◆ Task details: The records below are to be returned exactly as written, minus their pictures.

◆ Information supplied:
##########
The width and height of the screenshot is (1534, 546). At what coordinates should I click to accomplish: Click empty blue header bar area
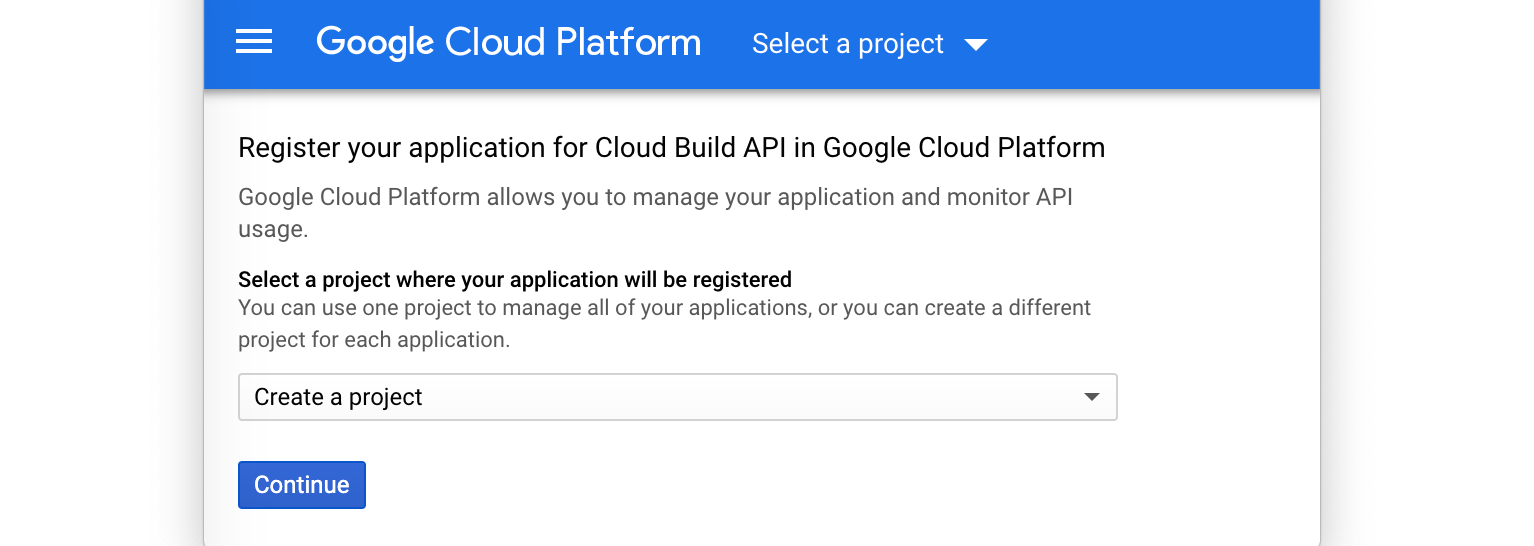coord(1150,44)
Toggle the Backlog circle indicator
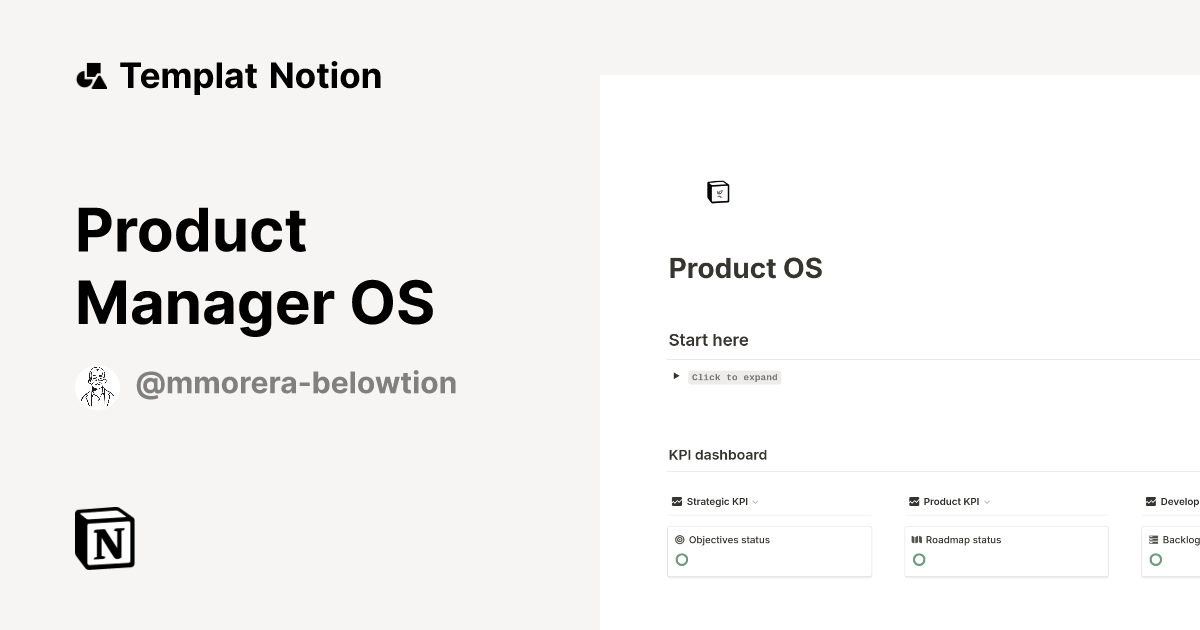Viewport: 1200px width, 630px height. click(x=1158, y=560)
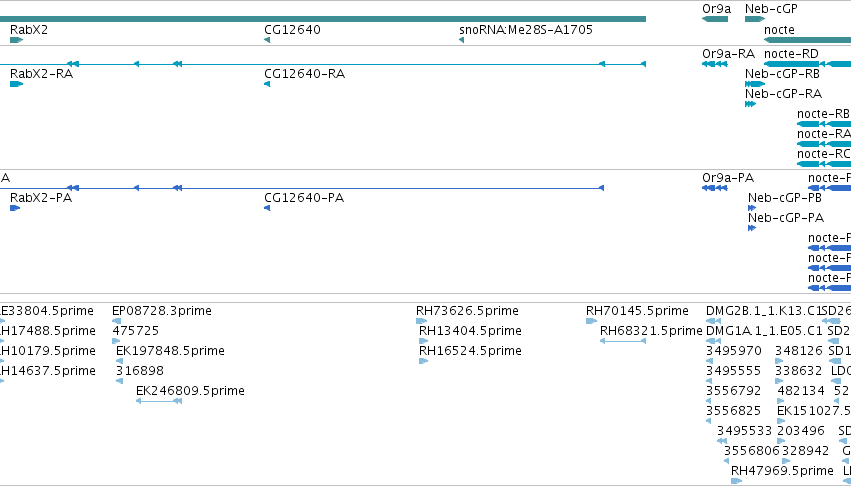The width and height of the screenshot is (851, 486).
Task: Click the RH73626.5prime EST arrow
Action: pyautogui.click(x=422, y=321)
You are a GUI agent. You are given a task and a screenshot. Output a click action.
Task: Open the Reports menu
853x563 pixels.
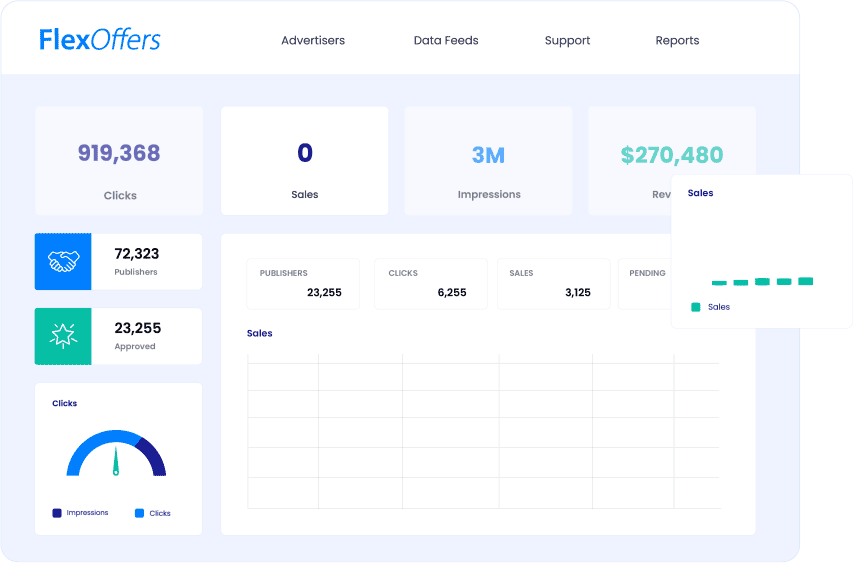[x=677, y=41]
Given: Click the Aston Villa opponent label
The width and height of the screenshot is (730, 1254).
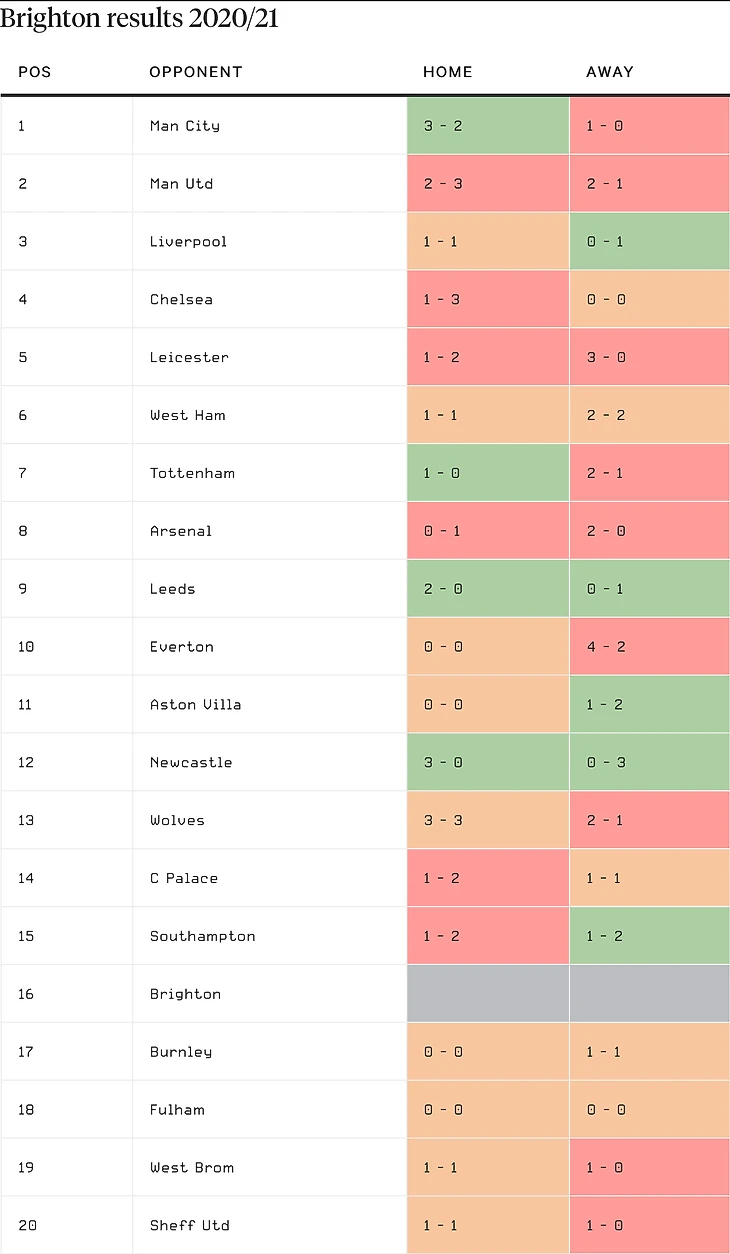Looking at the screenshot, I should [x=195, y=705].
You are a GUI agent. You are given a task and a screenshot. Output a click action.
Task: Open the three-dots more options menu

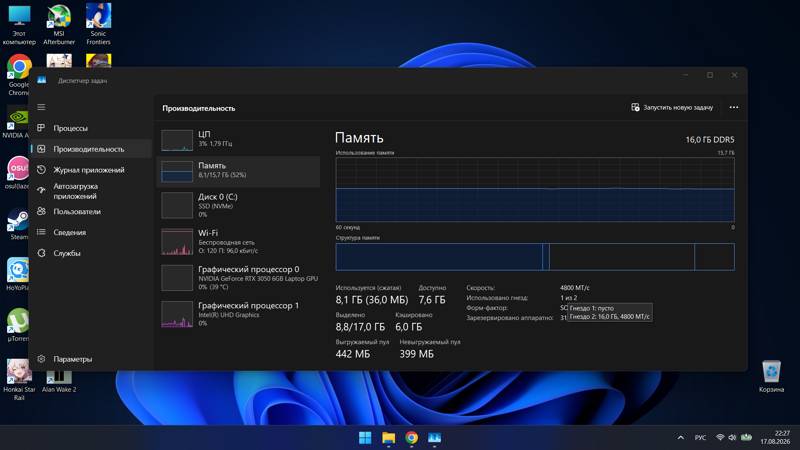click(x=734, y=108)
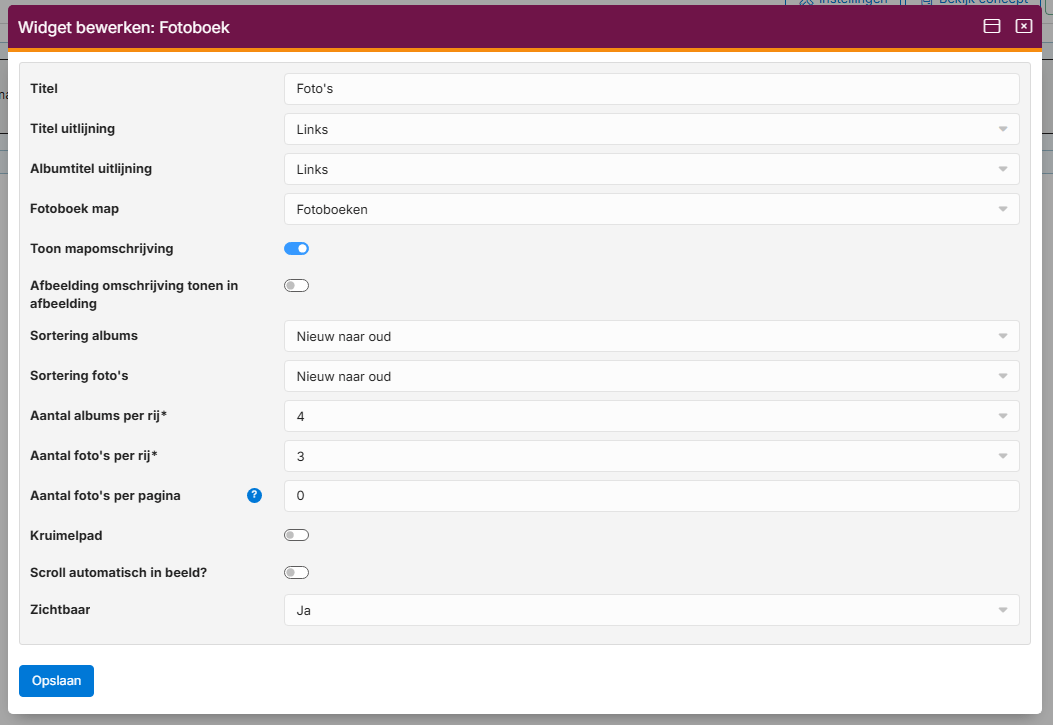
Task: Turn on the Kruimelpad switch
Action: click(297, 535)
##########
◆ Completed task:
The width and height of the screenshot is (1534, 546). At what coordinates should I click to accomplish: Click empty blue header bar area
coord(1150,44)
Toggle the Backlog circle indicator
Viewport: 1200px width, 630px height. click(x=1158, y=560)
The width and height of the screenshot is (851, 486).
Task: Click the RH73626.5prime EST arrow
Action: pyautogui.click(x=422, y=321)
You are a GUI agent. You are given a task and a screenshot. Output a click action.
Task: Open the Reports menu
853x563 pixels.
[x=677, y=41]
Given: Click the Aston Villa opponent label
The width and height of the screenshot is (730, 1254).
Looking at the screenshot, I should [x=195, y=705].
You are a GUI agent. You are given a task and a screenshot. Output a click action.
Task: Open the three-dots more options menu

click(x=734, y=108)
Task: Turn on the Kruimelpad switch
Action: click(297, 535)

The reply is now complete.